The news from my husband, “Positive for COVID …” was a bummer. He was holding down the fort while I spent time with my sisters in Paradise, but now the fort was under quarantine and he had a fever.

Hawai’i is very far away from Shelter Island, but the two places have a lot in common. Both are frequently referred to as Paradise. Like people on Hawai’i, we eat a lot of fish, and the best places to get it are within a few feet of the road, preferably from a cooler.

Like us, they try to control a population boom of animals by hunting. In our case it’s deer and in Hawai’i, feral pigs. And their wild turkeys are everywhere, just like ours, only theirs are a little more colorful. 

Drinking water on both islands is in short supply thanks to an aquifer that is dependent on rain water and susceptible to contamination. Many homes on Hawai’i rely on “catchment water” which basically means a tank in the backyard that the rain falls into.  

Throwing things away is as tricky on Hawai’i as it is on Shelter Island. The people of Hawai’i take their trash to a transfer station, and we take ours to the Recycling Center. They say on an island, you can’t throw things away because there is no away.

One thing that’s different about the Hawai’i transfer stations is the view. Most of them are set on the slopes of a mountain facing the sea, with a prospect so vast that you can see Maui. From ours, I can only see the mulch pile.

When word came of my husband’s COVID status, I was so far away there was no question of returning home to take his temperature, or check his oxygen levels. He said he was considering taking an antiviral and might need to figure out how to get it from the pharmacy.

As a volunteer for the Senior Center I had picked up prescriptions for seniors from time to time so I called Laurie Fanelli from a black sand beach near Kona, and she assured me they would make sure he got what he needed, no matter where I was whooping it up.

At some point, after a consultation with his doctor, my husband decided not to take an antiviral after all.  Finding that there was no prescription for him at the pharmacy, Marissa from the senior center began to follow up, calling our landline repeatedly, with no answer.

Since he doesn’t answer the phone when he’s well, it was no surprise to me that he didn’t answer it when he was feeling subpar.

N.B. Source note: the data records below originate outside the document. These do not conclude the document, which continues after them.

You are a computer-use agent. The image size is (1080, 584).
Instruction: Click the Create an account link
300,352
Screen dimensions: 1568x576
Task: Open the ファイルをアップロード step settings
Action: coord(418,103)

And that’s how two Shelter Island Police vehicles came to be parked in front of my house on Shelter Island one Friday while I was snorkeling with my sisters in Honaunau. On Shelter Island we don’t allow a quarantined person who may need a prescription filled to languish, whether he answers the phone or not.

These brave officers were prepared to risk interacting with an active COVID infection and unfriendly dog to check on someone’s well-being. They were met with resistance, but my husband managed to collar Mabel, and assure the officers that he was going to be O.K. And by the time I got home from spending a very special time with my sisters, he was.

There are other islands in the world, but there is no place like home.